[Some items]
☆ ☆ ☆

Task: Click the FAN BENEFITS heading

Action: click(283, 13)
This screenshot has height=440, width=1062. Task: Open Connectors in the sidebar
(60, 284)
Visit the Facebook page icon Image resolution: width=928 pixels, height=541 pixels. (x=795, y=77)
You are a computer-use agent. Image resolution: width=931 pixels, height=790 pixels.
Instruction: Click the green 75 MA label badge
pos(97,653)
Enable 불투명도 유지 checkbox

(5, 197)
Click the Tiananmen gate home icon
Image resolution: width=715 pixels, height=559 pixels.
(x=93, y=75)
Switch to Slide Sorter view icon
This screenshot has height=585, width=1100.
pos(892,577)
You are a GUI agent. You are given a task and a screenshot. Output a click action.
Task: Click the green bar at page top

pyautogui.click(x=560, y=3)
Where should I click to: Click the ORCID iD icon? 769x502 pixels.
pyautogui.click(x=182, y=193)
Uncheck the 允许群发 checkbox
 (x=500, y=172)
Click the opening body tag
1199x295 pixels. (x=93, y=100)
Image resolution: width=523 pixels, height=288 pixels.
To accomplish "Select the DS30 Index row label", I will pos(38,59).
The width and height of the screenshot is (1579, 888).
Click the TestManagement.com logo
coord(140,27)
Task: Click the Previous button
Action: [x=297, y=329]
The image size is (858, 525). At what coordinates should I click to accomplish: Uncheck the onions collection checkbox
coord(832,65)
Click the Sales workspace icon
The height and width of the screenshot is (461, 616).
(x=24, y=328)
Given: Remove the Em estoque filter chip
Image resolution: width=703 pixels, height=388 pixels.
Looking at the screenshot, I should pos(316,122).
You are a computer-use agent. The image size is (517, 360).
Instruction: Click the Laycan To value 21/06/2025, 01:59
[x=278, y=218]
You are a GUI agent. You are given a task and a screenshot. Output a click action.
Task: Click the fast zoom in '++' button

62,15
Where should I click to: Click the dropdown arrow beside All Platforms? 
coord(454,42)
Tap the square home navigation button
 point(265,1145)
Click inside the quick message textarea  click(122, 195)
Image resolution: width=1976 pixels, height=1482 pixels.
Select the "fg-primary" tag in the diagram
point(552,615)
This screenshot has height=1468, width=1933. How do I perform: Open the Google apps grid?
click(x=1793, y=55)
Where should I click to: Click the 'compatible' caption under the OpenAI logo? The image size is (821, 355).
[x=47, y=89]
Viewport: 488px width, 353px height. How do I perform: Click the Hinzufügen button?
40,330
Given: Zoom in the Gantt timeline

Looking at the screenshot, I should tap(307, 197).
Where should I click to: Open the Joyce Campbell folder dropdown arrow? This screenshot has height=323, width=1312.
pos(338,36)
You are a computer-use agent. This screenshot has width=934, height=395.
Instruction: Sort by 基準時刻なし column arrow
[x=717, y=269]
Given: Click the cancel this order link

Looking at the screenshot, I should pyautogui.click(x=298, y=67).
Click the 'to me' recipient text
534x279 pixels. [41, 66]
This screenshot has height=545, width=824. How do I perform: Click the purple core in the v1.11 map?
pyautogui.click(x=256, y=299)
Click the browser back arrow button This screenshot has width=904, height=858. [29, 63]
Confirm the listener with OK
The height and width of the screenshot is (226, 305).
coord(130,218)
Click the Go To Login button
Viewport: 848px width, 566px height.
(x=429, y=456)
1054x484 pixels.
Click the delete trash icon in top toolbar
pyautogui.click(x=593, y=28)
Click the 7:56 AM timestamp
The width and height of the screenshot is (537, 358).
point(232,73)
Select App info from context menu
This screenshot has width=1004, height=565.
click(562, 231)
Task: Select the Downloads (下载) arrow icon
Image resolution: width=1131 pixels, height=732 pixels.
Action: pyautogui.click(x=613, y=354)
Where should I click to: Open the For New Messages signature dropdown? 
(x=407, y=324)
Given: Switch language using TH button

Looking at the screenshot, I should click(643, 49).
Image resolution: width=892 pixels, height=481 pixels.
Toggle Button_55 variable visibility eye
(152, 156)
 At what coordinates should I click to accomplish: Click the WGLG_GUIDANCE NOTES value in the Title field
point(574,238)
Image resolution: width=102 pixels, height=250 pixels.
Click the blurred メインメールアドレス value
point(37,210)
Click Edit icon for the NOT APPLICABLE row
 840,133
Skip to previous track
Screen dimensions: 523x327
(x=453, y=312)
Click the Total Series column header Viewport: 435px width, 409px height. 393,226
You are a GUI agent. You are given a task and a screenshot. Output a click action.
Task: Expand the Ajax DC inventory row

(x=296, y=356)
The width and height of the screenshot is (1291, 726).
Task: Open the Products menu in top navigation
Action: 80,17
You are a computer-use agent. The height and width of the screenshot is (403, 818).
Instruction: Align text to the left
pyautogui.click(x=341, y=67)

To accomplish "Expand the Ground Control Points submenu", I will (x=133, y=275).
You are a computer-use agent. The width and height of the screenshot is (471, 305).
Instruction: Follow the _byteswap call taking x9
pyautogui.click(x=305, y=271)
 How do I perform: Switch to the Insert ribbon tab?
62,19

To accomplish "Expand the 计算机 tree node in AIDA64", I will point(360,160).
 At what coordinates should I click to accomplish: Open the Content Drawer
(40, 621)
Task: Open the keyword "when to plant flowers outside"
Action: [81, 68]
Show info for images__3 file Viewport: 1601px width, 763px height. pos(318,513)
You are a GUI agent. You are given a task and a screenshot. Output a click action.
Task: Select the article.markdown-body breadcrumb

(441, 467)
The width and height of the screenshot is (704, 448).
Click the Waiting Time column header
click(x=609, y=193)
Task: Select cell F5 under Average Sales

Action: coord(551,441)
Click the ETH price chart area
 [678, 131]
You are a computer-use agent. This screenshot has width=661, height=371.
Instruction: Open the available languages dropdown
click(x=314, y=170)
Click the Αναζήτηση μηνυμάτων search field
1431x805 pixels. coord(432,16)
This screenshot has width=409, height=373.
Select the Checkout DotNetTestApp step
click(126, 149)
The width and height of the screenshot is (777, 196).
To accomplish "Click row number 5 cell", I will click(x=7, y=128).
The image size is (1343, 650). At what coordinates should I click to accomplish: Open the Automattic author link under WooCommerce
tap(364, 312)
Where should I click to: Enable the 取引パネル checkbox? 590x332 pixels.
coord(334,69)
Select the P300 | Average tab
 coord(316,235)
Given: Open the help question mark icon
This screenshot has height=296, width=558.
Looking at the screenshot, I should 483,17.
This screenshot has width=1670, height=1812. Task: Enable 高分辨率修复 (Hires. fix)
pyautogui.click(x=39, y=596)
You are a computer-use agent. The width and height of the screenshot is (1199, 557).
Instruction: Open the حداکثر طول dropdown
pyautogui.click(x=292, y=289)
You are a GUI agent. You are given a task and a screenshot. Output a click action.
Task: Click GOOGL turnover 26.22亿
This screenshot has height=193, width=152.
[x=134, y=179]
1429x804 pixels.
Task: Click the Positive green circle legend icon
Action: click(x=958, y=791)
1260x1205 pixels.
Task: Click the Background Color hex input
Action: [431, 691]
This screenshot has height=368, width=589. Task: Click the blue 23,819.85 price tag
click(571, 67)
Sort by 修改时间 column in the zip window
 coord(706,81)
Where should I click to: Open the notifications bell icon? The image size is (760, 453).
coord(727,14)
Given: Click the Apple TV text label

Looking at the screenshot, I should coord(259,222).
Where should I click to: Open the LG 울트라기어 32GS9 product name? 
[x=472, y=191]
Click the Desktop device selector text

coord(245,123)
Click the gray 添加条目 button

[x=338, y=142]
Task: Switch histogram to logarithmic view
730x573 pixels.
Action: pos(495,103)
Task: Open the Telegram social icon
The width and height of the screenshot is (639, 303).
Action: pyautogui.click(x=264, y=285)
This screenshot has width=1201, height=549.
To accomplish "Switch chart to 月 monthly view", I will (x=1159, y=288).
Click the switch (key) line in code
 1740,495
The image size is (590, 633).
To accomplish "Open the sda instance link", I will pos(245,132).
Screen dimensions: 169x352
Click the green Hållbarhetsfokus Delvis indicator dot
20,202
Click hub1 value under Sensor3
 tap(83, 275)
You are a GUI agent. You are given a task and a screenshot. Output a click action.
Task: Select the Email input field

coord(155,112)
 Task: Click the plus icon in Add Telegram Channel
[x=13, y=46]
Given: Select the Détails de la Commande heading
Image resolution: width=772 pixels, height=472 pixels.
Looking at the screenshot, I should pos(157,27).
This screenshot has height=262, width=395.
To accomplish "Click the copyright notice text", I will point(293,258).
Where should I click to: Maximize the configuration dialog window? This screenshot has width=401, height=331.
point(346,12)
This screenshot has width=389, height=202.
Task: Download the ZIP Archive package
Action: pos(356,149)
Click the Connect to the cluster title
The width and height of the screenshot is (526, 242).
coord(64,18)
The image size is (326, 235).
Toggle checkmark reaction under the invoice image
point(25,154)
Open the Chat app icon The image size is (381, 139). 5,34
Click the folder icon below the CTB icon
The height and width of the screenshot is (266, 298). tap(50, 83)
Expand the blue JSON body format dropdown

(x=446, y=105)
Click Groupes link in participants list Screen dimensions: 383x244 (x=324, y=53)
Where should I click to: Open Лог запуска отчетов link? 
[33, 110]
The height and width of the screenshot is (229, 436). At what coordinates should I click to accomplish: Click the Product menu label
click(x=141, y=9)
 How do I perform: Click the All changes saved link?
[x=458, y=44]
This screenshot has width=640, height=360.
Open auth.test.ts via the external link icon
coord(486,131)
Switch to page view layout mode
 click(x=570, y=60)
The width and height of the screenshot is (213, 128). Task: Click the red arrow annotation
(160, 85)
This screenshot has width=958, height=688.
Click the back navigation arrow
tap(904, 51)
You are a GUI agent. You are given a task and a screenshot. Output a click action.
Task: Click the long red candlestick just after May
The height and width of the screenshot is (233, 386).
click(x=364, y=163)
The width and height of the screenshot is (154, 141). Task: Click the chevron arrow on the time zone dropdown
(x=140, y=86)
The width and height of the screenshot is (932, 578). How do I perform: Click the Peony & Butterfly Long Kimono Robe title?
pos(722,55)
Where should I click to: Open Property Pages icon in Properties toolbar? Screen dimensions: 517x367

☆ ☆ ☆

Update the items from the line with "This screenshot has height=262, width=395." to the line with "pos(722,55)" by changing "Product" to "Pricing". Leave everything else unchanged.

### Result below
This screenshot has height=262, width=395.
To accomplish "Click the copyright notice text", I will point(293,258).
Where should I click to: Maximize the configuration dialog window? This screenshot has width=401, height=331.
point(346,12)
This screenshot has width=389, height=202.
Task: Download the ZIP Archive package
Action: pos(356,149)
Click the Connect to the cluster title
The width and height of the screenshot is (526, 242).
coord(64,18)
The image size is (326, 235).
Toggle checkmark reaction under the invoice image
point(25,154)
Open the Chat app icon The image size is (381, 139). 5,34
Click the folder icon below the CTB icon
The height and width of the screenshot is (266, 298). tap(50, 83)
Expand the blue JSON body format dropdown

(x=446, y=105)
Click Groupes link in participants list Screen dimensions: 383x244 (x=324, y=53)
Where should I click to: Open Лог запуска отчетов link? 
[33, 110]
The height and width of the screenshot is (229, 436). At what coordinates should I click to accomplish: Click the Pricing menu label
click(x=141, y=9)
 How do I perform: Click the All changes saved link?
[x=458, y=44]
This screenshot has width=640, height=360.
Open auth.test.ts via the external link icon
coord(486,131)
Switch to page view layout mode
 click(x=570, y=60)
The width and height of the screenshot is (213, 128). Task: Click the red arrow annotation
(160, 85)
This screenshot has width=958, height=688.
Click the back navigation arrow
tap(904, 51)
You are a GUI agent. You are given a task and a screenshot. Output a click action.
Task: Click the long red candlestick just after May
The height and width of the screenshot is (233, 386).
click(x=364, y=163)
The width and height of the screenshot is (154, 141). Task: Click the chevron arrow on the time zone dropdown
(x=140, y=86)
The width and height of the screenshot is (932, 578). How do I perform: Click the Peony & Butterfly Long Kimono Robe title?
pos(722,55)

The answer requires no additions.